Hyers: Barry is my guide for the consumer; he thinks about them first and foremost and can channel them with incredible intuition.

A simple example was in our Baccarat [hotel]project. The lobby, our Grand Salon, was designed as a single space with a very discrete division. There was some abstract design concept I had pursued that required the direct connection of these spaces.

Barry walked in to a design review late in the process and asked, “Why aren’t these two separate rooms? They could be rented, the scale is so much better, people will love this intimate room.” I hemmed and hawed and even built a scale model to disprove his point. But in the end he was utterly right.
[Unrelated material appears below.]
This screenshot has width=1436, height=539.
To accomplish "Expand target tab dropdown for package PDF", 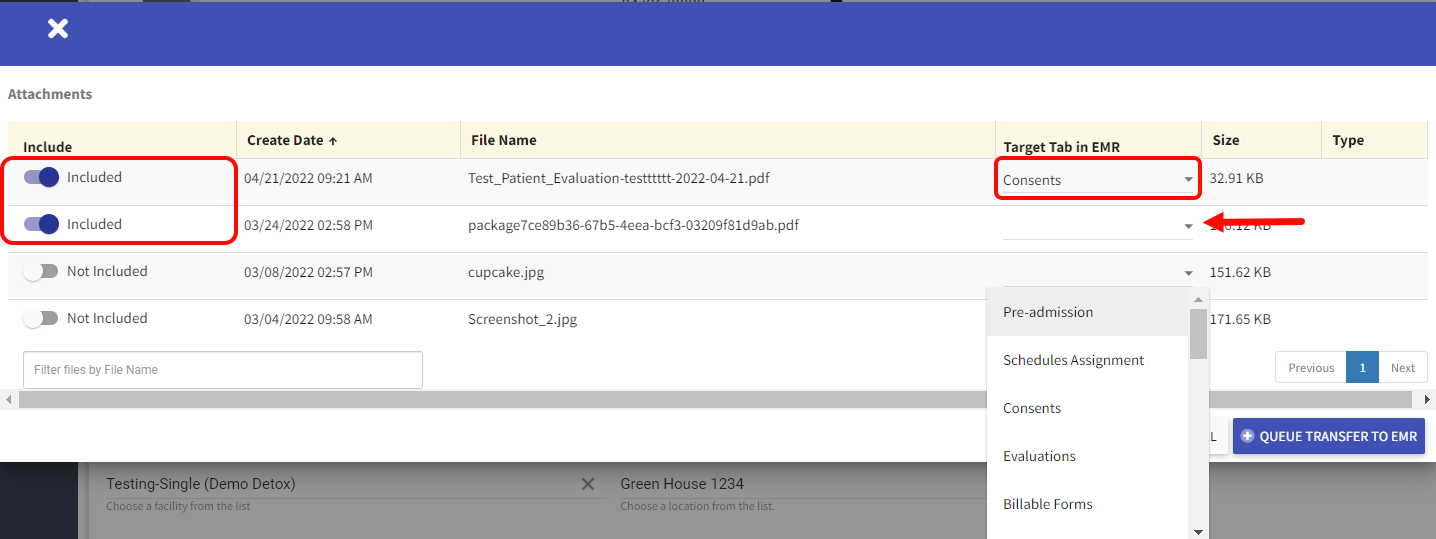I will [x=1188, y=226].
We separated the rooms and created one of the most flexible, most beautiful rooms in the hotel—the most photographed and loved by guests and gawkers alike. Barry just knew this intimacy and this sense of a private space adjacent to the grand public space was the right gesture. My scheme would have dissipated the energy and killed both rooms.
Pertchik: I have had many interactions that reveal Barry’s both brain hemispheres function at the highest levels—meaning he has an extraordinary eye for design (creativity) while also is a financial engineering guru (logic and reason). He can select the best scent for an environment while running an IRR calculation off the top of his head and get it mathematically correct. For instance, I recall one time where Barry—the chairman of a $56-billion, prestigious private-equity group—literally required we use purple pillows in one of our Miami or L.A. properties. We were all amazed that a guy so successfully running something so enormous in scale and value could lead that big ship while still being excellent at selecting pillow colors.  

What has surprised you about working at/with SCG?
Rinaldi: What has surprised me about working at Starwood is that it never gets boring or routine. We are constantly evolving, and adapting and responding to market conditions, investing in different asset classes, different locations, structuring deals differently, constantly learning, maturing and improving as a company and as investors and individuals. Occasionally, I reflect and look five years back in time, and I find that I am always doing something so uniquely different now than I was just five years earlier.
Hyers: It is a start-up even after decades. I am always delighted about how free we are to contribute. To opine. To direct the work. The company reinvents itself naturally and constantly.
Pertchik: I am now CEO of my second SCG company. I used to think of SCG as a U.S. hotel/real estate private equity group. Over time, I was really surprised by SCG’s reach and breadth. [It] invests all over the globe and is truly a global platform.